If a line in the entries below includes "Given", pick it out and copy it.

** SUPPLIED MATERIAL follows **

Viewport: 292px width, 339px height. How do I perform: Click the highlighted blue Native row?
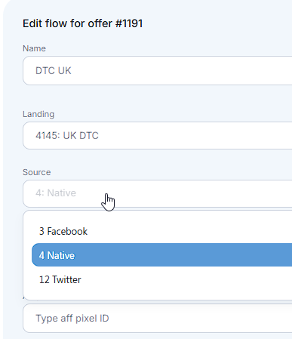(162, 255)
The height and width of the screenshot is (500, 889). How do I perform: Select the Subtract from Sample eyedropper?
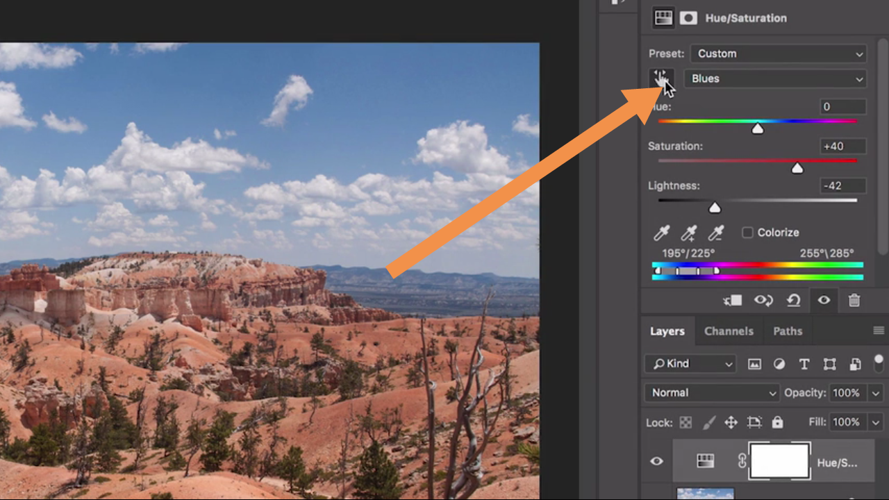(715, 233)
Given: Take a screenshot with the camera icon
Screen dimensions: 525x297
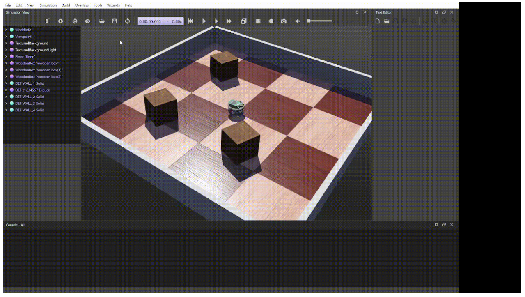Looking at the screenshot, I should (x=284, y=21).
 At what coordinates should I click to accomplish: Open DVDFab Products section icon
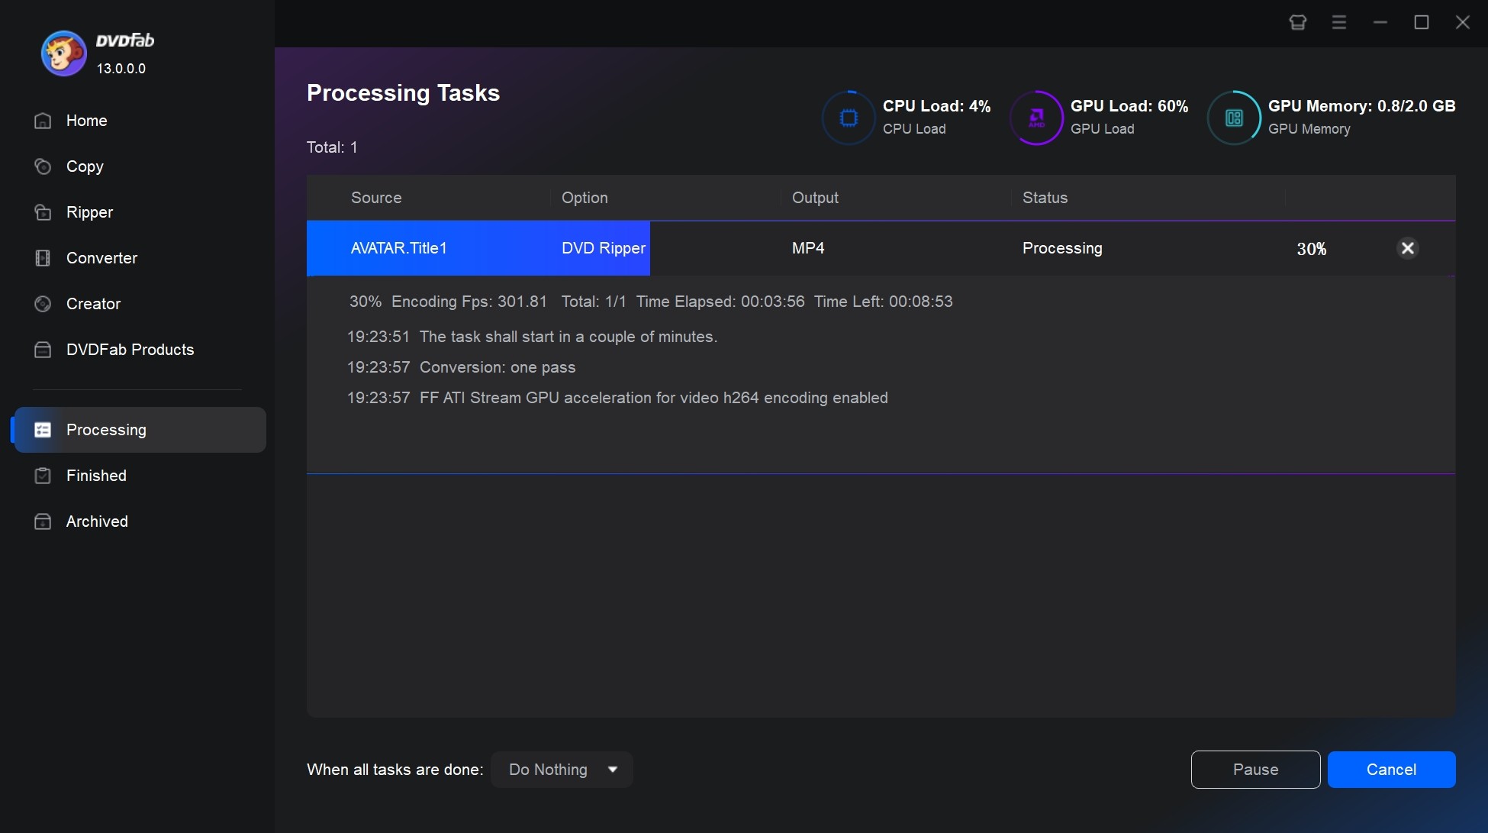40,348
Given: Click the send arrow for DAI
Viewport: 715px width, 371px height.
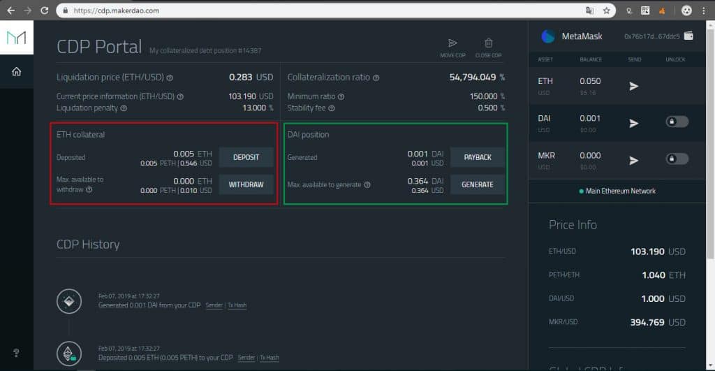Looking at the screenshot, I should click(x=634, y=123).
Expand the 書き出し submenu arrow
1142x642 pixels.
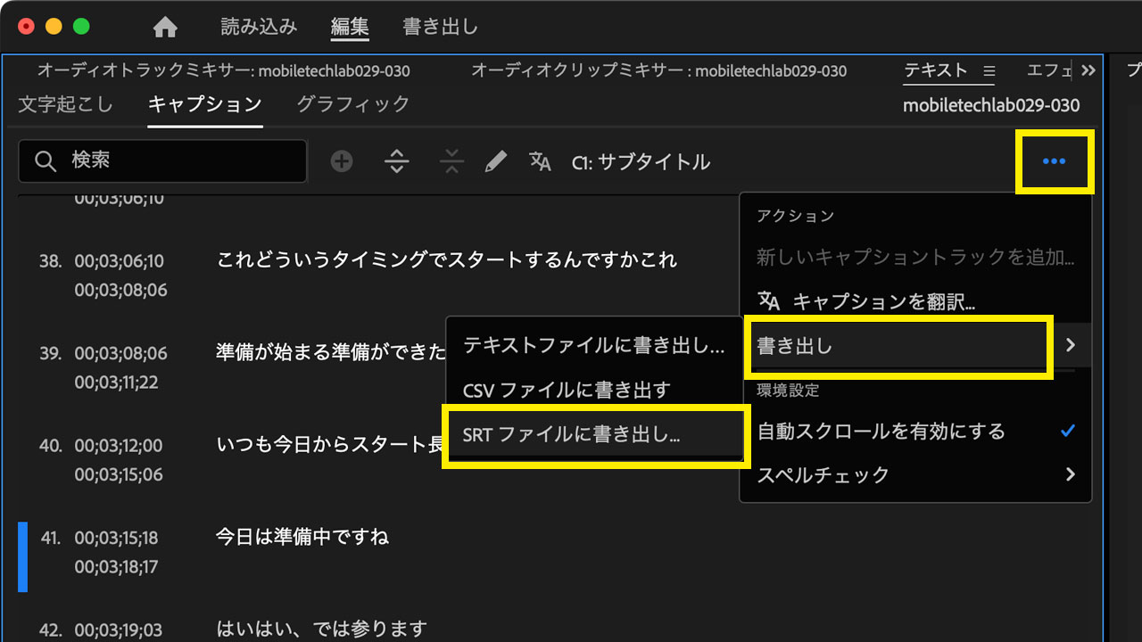[x=1071, y=345]
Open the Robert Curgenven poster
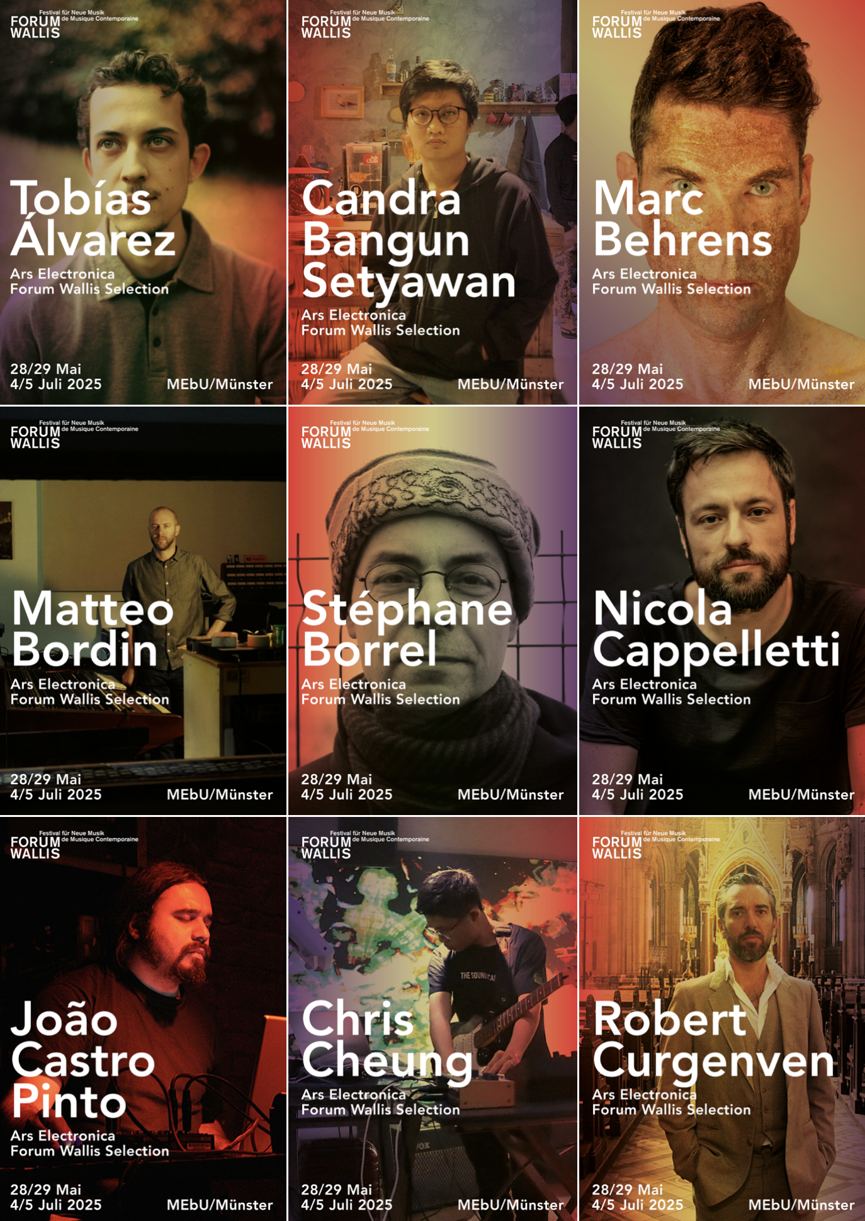 (722, 1019)
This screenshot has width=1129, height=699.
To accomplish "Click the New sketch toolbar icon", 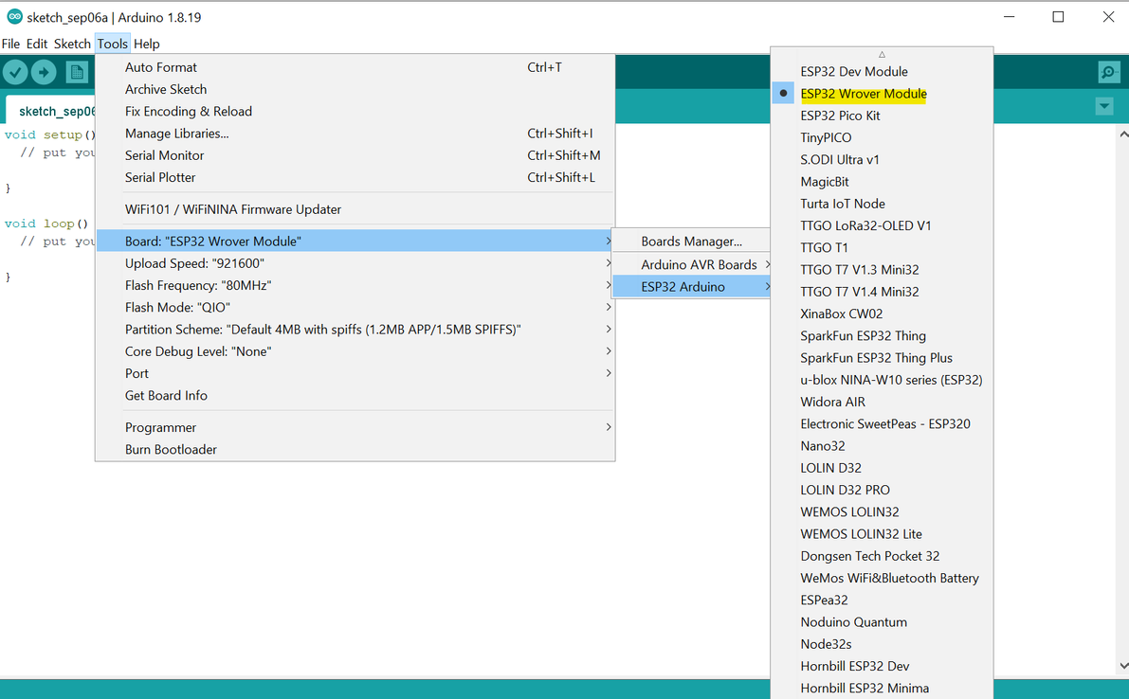I will [77, 72].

** End of SUPPLIED MATERIAL **

REPLY TO THE EXERCISE:
Given: Take a screenshot with the camera icon
Given: Click the send arrow for DAI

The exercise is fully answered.